„Wer die völlige Wahlfreiheit haben möchte, also auch ohne Überweisung zum Facharzt gehen will, sollte höhere Beiträge bezahlen“, sagte der Präsident der Bundesärztekammer, Klaus Reinhardt, dem Redaktionsnetzwerk Deutschland. Denn diese Versicherten nähmen das solidarische System deutlich stärker in Anspruch als Patienten, die einen Hausarzt als primären Ansprechpartner hätten, warb Reinhardt für das sogenannte Hausarztmodell.
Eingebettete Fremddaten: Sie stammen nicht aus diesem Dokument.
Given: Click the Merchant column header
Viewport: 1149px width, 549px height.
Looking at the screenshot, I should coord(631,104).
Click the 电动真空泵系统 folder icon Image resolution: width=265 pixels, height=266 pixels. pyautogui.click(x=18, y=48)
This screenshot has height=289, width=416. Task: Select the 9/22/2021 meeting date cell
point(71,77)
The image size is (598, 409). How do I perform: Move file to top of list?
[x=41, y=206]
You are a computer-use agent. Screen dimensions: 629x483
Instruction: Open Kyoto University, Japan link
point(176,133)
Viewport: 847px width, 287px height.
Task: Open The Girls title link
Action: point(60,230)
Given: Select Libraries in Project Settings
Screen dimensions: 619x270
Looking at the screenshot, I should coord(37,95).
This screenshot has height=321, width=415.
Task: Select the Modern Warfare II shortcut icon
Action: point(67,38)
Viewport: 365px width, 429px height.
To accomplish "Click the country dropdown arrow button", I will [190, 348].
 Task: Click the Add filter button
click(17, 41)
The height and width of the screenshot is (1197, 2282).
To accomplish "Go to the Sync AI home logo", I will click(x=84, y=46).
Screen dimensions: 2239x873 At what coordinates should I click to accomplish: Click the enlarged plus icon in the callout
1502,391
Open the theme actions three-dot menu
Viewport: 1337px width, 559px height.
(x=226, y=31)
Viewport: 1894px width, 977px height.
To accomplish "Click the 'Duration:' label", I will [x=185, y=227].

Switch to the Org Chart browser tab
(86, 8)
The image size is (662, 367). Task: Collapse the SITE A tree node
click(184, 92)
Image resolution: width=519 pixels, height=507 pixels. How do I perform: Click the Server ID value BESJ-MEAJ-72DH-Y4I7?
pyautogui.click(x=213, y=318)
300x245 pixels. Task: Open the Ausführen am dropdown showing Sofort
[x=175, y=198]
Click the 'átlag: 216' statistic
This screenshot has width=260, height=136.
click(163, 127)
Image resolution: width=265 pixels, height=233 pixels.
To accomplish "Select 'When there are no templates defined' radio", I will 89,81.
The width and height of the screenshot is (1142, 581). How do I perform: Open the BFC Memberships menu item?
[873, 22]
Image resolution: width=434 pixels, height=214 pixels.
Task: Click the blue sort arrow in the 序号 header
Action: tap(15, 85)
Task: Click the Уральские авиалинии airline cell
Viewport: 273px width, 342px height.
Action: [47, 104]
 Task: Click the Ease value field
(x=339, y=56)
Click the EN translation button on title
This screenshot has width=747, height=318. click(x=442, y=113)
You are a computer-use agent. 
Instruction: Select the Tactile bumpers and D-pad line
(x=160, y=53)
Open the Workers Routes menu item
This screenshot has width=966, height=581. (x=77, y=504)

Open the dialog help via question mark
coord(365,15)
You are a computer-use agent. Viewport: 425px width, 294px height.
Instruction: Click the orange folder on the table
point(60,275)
Im Vergleich zu anderen EU-Staaten gäbe es nur in Deutschland die Möglichkeit für Versicherte, „ohne ärztlich verantwortete Steuerung nahezu alle erdenklichen medizinischen Leistungen zu nutzen, ohne längere Wartezeiten“. Man könne sich „diese ungesteuerte Inanspruchnahme von Ressourcen“ nicht länger leisten, sagte der Ärztepräsident.
Demnach werde heute insbesondere in der fachärztlichen Versorgung „viel kostbare Behandlungszeit verschwendet“. Der Hausarzt könne dagegen zusammen mit dem Patienten „einen sinnvollen Behandlungspfad“ aufstellen, so Reinhardt.